Monday, 5 December 2011

adieu to old friends

Last week we said goodbye to the 150s we have had in store. Smart looking units, its a nice way to start the 60th month since I first took the place on. Back then it was 153s and 158s from Wales and Wessex that turned up, shortly before Christmas 2006.

It was a very different site then, with new shiny transit vans infesting the place like parasitic growth, and rusty rails leading into eerily quiet workshops. Contractors were busy ripping out tracks at the back end of the Works and there were still a few Alstom bods holed up in the main office building.

Of course its easy to be wise in hindsight, and I always thought that the Works had a good future.

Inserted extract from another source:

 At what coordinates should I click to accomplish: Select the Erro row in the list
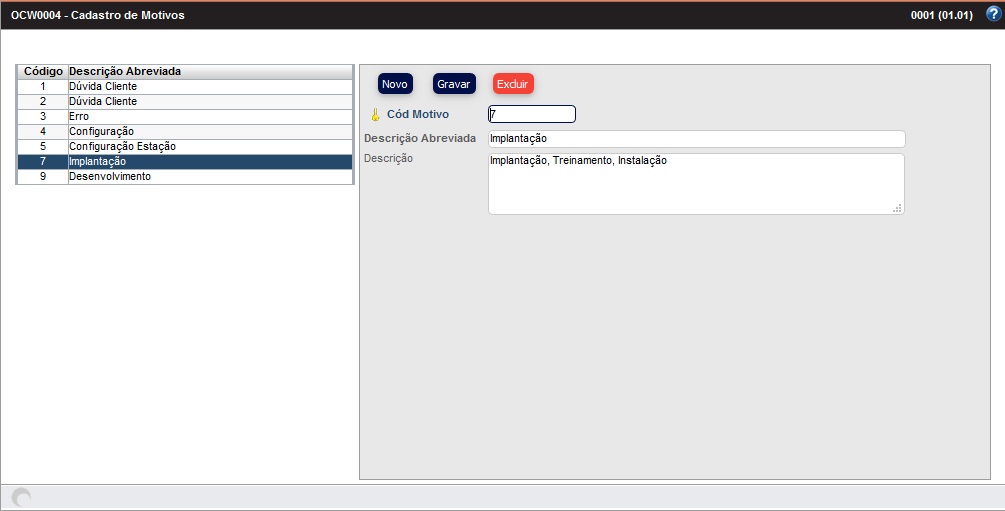tap(185, 117)
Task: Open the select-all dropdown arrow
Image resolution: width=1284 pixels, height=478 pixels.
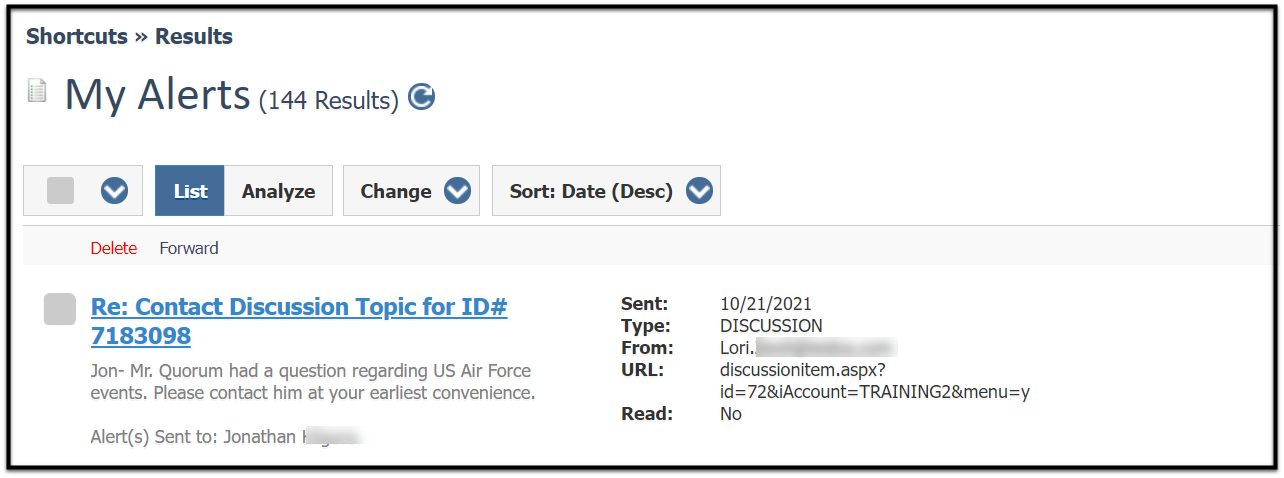Action: 115,191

Yet despite all of that, I don't really think I gave much thought to how things would pan out at Eastleigh, other than thinking that it had a good chance of survival, even if it didn't make any money.

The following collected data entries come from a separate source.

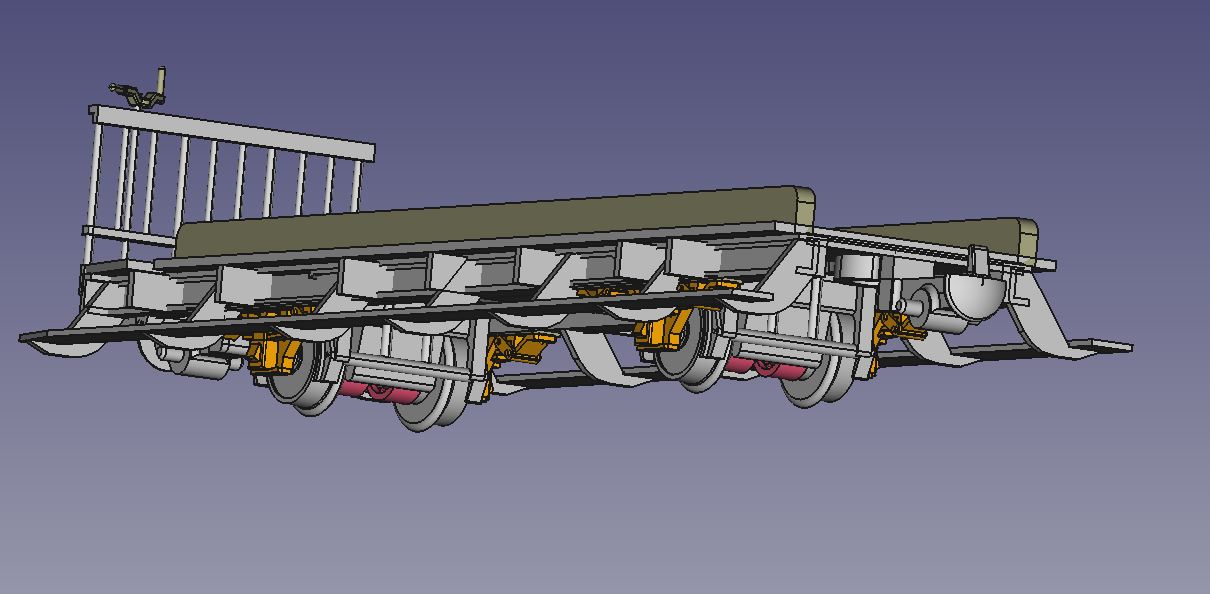The width and height of the screenshot is (1210, 594).
Task: Select the gray hemispherical dome at the right end
Action: pyautogui.click(x=972, y=293)
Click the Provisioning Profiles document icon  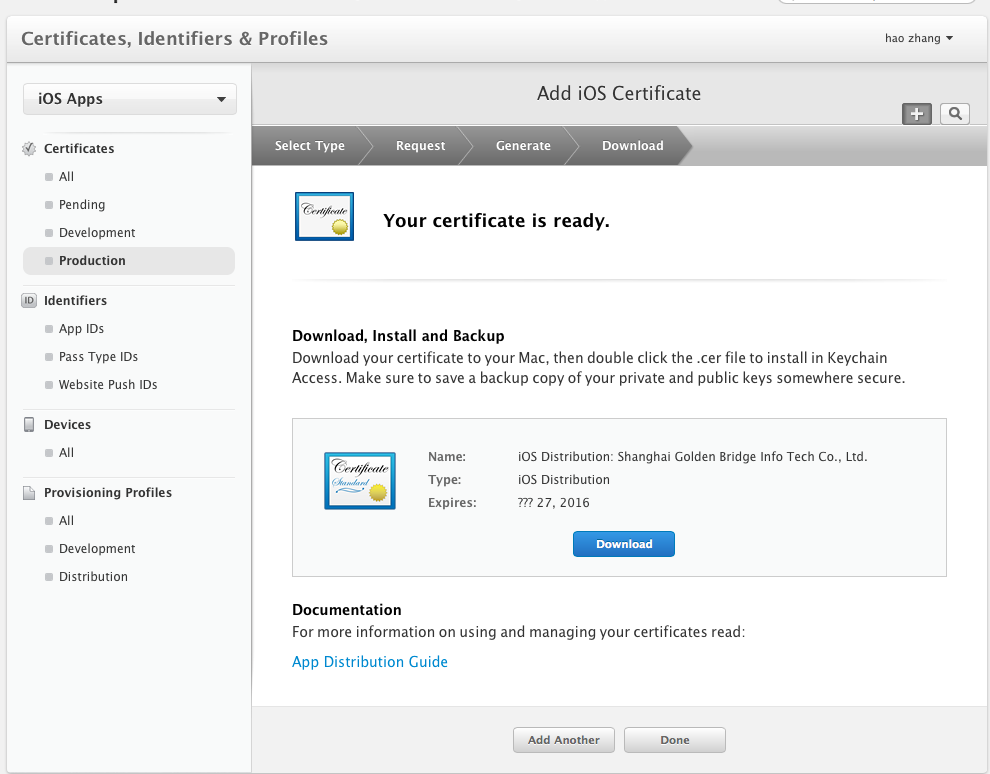[x=29, y=493]
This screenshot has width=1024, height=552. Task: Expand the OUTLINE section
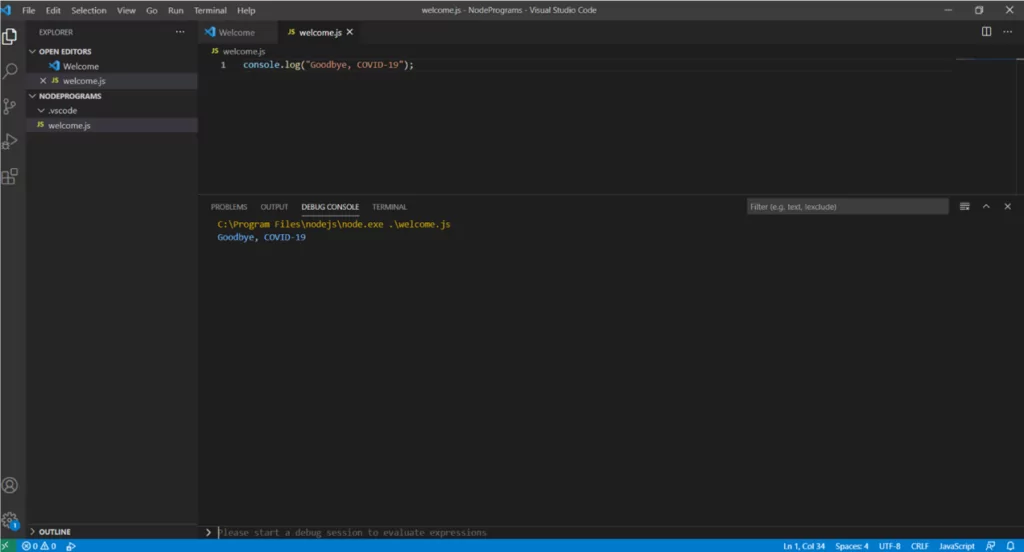pos(54,532)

The truth is of course that a good idea has its own momentum and its sometimes easy to forget just how green I was back then. I didn't know anybody at Arlington Fleet or Siemens and was just concentrating on storing 442s and 15X units for my friends at Angel.
Now the Works is once again a proper engineering centre and storing units seems to be a little straightforward and run of the mill, compared with the great things that happen in the main shops.
I never thought that I would get underground trains on site and yet last week I was happily driving an ex Victoria Line unit up and down the yard under its own power.
I also didn't anticipate the recession of 2008, or the fact that Eastleigh would have to stand on its own two feet from 2009 onwards, rather than be a satellite of our Shoebury operations.

The transit vans are long gone, the demand for posh vans having never recovered from the Banking crash of 08. Shoebury is now a clear of any commercial activity and staggers on under the dead hand of MOD management. Yet Eastleigh continues to grow from strength to strength.

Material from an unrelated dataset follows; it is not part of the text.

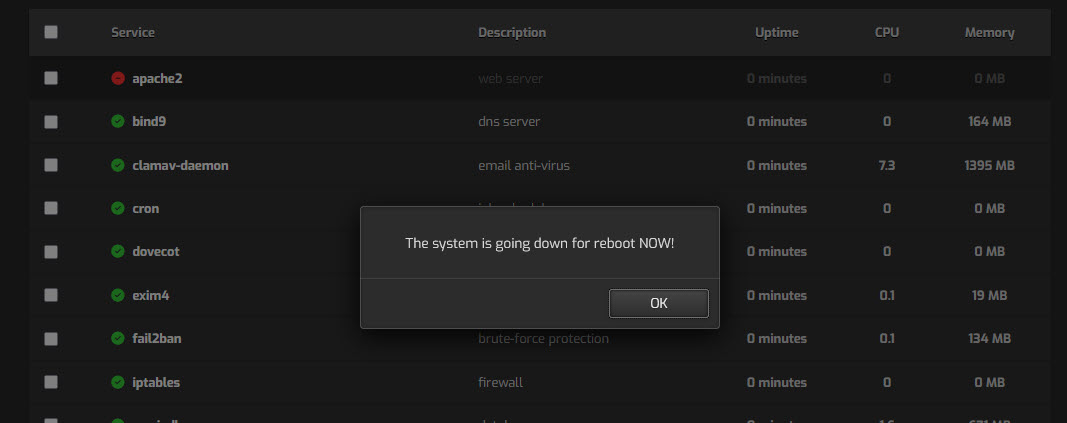Click the green status icon for fail2ban
The height and width of the screenshot is (423, 1067).
[x=118, y=338]
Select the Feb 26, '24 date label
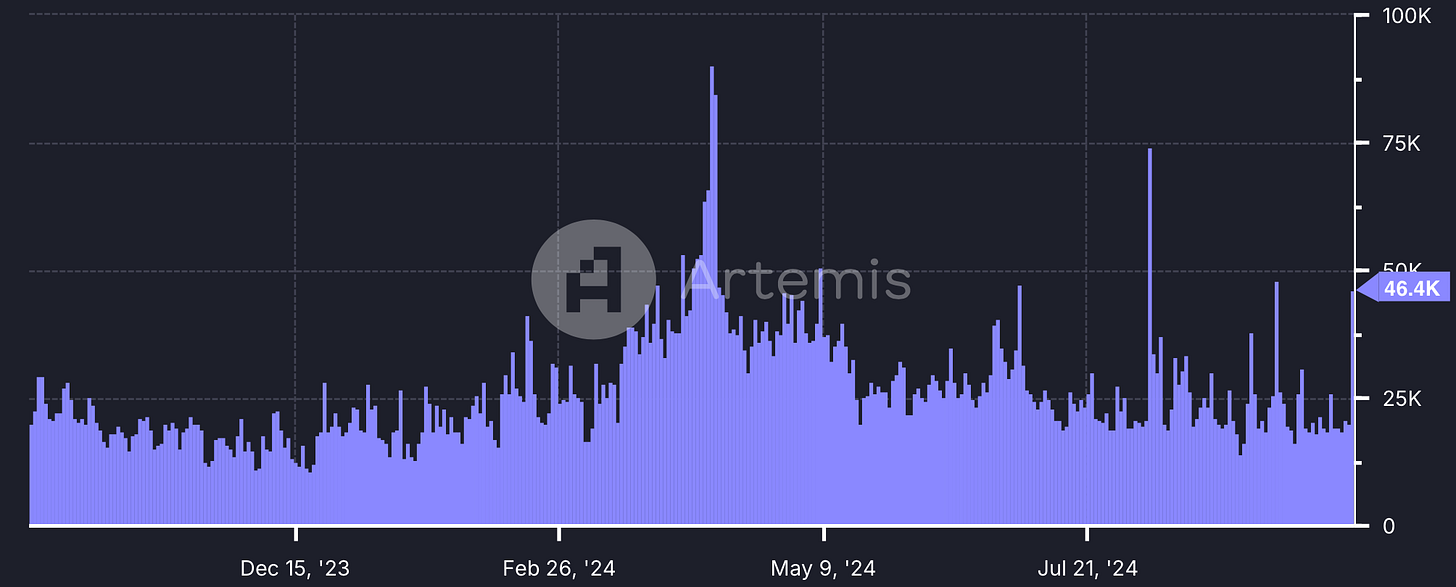This screenshot has width=1456, height=587. pos(561,568)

I'm all toured out, having shown 4 groups around the Works in as many weeks. Its quite enjoyable showing people what we do, although it is getting harder to find the time away from the daily grind to do it.
Apart from the enthusiastic amateurs, I also enjoy showing potential customers around the place and last week we had a particularly satisfying reaction from one of their engineers. He did a perfect demonstration of jaw dropping when he looked into the front of Bay 4 and saw just how huge the place is. When I showed him another three bays like it his reaction was just as marked.
" I didn't think places like this still existed" was his comment.